*WRITTEN INSTRUCTION:* Starting at the line that has "Click the BETA badge" and stopping after the line that has "tap(948, 547)", give those lines of the records below as a numbered list, with blank lines left out.

*DATASET:*
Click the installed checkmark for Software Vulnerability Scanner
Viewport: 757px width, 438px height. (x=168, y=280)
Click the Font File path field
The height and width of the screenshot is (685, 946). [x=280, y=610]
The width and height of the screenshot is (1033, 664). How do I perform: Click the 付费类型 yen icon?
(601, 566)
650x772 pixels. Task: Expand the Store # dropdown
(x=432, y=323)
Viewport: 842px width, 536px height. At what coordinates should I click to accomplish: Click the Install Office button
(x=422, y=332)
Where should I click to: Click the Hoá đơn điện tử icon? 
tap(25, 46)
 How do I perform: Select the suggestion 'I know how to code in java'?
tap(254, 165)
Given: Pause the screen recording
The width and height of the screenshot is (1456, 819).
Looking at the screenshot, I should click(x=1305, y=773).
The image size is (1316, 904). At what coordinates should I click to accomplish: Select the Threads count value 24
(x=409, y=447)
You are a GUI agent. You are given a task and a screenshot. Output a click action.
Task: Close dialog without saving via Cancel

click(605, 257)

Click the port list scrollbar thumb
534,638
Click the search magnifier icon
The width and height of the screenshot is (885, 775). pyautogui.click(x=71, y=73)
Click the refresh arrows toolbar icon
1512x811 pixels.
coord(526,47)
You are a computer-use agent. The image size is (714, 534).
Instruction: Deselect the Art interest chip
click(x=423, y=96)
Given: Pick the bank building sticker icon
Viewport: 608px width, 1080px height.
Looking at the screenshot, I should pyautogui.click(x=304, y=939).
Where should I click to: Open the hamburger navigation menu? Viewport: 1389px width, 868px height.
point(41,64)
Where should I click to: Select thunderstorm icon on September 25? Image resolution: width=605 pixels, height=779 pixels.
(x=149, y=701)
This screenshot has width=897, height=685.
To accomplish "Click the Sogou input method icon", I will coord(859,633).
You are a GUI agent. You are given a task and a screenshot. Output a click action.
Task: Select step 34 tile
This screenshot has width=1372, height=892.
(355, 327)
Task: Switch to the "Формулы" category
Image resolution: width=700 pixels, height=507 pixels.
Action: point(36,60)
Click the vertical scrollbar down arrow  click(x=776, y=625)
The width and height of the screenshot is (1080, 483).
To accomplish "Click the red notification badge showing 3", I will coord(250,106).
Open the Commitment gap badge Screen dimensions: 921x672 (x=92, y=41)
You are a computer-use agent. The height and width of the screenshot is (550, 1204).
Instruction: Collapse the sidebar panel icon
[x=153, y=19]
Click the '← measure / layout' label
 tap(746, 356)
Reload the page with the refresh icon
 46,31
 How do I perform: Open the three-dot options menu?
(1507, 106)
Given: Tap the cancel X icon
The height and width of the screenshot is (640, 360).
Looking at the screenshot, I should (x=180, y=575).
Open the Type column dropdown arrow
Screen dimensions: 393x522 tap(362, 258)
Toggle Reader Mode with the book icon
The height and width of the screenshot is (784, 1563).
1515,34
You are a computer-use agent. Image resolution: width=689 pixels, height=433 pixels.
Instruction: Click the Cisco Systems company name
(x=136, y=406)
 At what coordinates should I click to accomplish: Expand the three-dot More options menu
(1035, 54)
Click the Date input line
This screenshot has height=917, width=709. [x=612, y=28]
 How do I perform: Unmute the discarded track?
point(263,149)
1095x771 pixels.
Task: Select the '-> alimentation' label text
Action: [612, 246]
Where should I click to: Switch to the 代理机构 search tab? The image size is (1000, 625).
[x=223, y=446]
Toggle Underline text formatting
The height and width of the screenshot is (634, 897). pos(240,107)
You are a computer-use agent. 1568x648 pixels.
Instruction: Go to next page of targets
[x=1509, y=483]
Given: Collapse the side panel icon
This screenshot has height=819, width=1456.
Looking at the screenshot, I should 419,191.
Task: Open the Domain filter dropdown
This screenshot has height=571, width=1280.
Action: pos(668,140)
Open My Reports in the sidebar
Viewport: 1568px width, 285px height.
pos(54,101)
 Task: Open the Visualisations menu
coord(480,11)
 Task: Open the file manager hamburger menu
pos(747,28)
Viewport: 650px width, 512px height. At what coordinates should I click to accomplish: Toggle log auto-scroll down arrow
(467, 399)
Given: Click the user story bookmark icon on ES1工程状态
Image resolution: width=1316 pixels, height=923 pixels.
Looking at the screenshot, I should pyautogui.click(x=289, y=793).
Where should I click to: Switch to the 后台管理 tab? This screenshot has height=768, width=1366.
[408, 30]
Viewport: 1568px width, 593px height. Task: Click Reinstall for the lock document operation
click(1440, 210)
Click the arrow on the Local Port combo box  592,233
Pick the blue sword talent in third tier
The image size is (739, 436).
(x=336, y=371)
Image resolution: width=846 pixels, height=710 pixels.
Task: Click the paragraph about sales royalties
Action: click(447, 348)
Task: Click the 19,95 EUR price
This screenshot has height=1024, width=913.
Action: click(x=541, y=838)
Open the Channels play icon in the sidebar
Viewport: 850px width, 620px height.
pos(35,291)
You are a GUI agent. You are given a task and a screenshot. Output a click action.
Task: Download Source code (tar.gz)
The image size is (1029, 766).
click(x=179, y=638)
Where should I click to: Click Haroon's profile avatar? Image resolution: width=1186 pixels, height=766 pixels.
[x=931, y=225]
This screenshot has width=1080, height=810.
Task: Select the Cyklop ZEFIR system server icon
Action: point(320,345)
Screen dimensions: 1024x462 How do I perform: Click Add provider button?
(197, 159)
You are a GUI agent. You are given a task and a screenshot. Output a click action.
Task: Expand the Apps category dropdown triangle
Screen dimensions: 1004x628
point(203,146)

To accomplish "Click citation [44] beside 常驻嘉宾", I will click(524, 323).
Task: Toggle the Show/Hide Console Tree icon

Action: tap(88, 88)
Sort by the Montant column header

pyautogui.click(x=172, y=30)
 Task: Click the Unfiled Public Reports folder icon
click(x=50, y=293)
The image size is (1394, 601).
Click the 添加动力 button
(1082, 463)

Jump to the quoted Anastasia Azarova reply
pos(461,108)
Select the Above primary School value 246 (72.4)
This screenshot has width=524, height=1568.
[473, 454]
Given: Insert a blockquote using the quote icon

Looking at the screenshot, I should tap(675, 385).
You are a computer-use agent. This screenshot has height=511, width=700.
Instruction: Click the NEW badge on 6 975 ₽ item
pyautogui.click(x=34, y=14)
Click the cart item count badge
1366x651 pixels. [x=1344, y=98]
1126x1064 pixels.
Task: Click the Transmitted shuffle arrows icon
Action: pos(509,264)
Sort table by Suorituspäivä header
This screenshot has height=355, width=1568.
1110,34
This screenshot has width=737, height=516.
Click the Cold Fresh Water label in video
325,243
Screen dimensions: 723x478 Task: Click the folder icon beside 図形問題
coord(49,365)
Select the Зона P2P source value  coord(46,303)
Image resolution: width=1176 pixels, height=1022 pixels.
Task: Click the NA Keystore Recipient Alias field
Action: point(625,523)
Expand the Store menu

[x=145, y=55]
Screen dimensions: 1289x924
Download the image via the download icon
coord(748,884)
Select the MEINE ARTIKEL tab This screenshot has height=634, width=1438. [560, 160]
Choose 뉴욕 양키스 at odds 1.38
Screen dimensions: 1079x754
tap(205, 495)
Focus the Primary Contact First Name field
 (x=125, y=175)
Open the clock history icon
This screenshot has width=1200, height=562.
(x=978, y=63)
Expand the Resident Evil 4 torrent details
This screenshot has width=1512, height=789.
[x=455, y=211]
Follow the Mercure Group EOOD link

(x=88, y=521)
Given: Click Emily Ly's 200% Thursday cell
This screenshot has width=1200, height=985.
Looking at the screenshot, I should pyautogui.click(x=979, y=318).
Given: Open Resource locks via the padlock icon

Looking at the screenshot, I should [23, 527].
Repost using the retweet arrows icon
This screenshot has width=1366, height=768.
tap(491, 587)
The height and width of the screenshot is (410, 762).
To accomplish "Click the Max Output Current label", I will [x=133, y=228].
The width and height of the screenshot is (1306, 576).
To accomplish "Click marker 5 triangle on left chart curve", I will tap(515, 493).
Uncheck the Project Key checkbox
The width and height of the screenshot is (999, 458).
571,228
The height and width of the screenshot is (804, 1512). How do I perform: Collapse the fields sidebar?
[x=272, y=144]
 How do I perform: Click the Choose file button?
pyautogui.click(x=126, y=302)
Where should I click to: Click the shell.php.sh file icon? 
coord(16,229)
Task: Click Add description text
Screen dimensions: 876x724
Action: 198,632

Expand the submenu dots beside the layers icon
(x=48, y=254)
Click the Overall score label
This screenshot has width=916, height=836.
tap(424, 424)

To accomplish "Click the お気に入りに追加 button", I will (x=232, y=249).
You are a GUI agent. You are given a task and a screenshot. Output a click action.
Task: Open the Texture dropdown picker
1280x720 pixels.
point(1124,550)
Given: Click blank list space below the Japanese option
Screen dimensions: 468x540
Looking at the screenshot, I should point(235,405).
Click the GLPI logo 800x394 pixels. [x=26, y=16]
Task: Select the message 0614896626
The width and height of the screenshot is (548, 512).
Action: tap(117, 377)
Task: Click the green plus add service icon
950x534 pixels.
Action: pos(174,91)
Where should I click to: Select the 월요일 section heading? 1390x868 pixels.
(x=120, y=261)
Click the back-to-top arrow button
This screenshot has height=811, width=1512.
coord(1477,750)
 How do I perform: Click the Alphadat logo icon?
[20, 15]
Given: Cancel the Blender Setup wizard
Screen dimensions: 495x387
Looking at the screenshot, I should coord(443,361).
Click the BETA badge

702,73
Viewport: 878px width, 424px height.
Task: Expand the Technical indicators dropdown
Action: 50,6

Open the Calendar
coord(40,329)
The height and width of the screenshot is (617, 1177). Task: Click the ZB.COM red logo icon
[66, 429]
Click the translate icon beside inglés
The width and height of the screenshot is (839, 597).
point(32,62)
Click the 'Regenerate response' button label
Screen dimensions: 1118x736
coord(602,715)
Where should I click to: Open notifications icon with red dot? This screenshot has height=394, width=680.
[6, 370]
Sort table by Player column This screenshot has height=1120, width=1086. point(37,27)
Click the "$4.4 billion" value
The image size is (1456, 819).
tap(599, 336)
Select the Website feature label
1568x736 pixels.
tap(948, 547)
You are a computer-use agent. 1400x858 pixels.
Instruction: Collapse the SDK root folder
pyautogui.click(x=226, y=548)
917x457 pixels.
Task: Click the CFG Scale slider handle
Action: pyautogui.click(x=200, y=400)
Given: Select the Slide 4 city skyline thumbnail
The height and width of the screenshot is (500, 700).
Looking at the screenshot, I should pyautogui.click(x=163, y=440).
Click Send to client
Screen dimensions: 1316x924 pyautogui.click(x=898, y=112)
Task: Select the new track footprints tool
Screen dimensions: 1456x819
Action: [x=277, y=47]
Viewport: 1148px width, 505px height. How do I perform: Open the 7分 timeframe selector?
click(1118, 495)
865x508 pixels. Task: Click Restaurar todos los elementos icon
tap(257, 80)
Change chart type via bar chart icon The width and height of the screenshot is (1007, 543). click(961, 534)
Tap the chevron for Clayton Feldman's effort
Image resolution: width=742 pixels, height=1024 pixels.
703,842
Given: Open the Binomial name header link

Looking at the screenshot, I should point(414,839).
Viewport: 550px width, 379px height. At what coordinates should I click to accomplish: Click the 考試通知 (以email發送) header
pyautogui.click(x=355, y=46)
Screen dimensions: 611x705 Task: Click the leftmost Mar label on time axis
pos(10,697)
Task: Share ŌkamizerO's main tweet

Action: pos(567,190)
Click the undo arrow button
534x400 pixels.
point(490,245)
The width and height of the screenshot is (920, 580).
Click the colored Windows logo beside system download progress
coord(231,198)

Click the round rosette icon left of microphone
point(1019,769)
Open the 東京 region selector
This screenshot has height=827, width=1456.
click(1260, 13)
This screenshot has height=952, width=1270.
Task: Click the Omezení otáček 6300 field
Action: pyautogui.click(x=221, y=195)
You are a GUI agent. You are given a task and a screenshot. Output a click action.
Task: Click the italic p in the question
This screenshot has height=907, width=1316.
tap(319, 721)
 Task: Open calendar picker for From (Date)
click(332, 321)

*OUTPUT OF THE TASK:*
1. Click the BETA badge
2. 702,73
3. Viewport: 878px width, 424px height.
4. Task: Expand the Technical indicators dropdown
5. Action: 50,6
6. Open the Calendar
7. coord(40,329)
8. The height and width of the screenshot is (617, 1177). Task: Click the ZB.COM red logo icon
9. [66, 429]
10. Click the translate icon beside inglés
11. The width and height of the screenshot is (839, 597).
12. point(32,62)
13. Click the 'Regenerate response' button label
14. Screen dimensions: 1118x736
15. coord(602,715)
16. Where should I click to: Open notifications icon with red dot? This screenshot has height=394, width=680.
17. [6, 370]
18. Sort table by Player column This screenshot has height=1120, width=1086. point(37,27)
19. Click the "$4.4 billion" value
20. The image size is (1456, 819).
21. tap(599, 336)
22. Select the Website feature label
23. 1568x736 pixels.
24. tap(948, 547)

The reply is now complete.